Collection entries
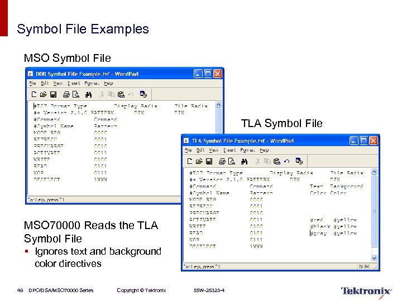Image resolution: width=402 pixels, height=301 pixels.
Task: Click the TLA WordPad vertical scrollbar thumb
Action: (374, 211)
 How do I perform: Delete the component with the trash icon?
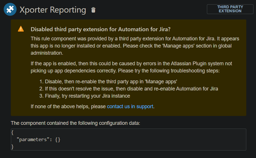click(x=93, y=10)
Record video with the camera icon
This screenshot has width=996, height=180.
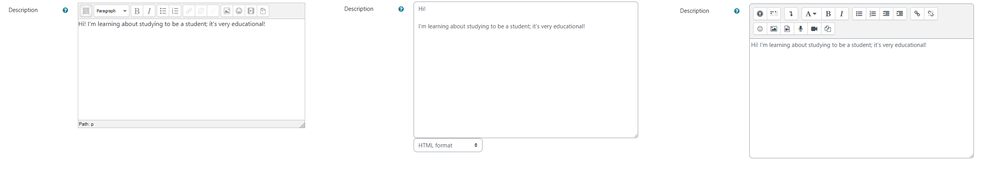click(x=814, y=29)
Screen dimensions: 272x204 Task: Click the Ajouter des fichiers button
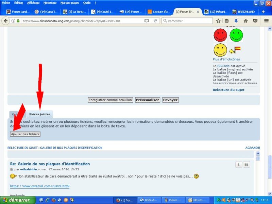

Exercise requirements:
Write out exactly the lines beginning with the line that holds "How do I perform: Delete" and ending with the final line of the data, both ends included, without the pictures.

Your response:
 How do I perform: Delete the component with the trash icon?
click(x=93, y=10)
Record video with the camera icon
This screenshot has width=996, height=180.
click(x=814, y=29)
Screen dimensions: 272x204 Task: Click the Ajouter des fichiers button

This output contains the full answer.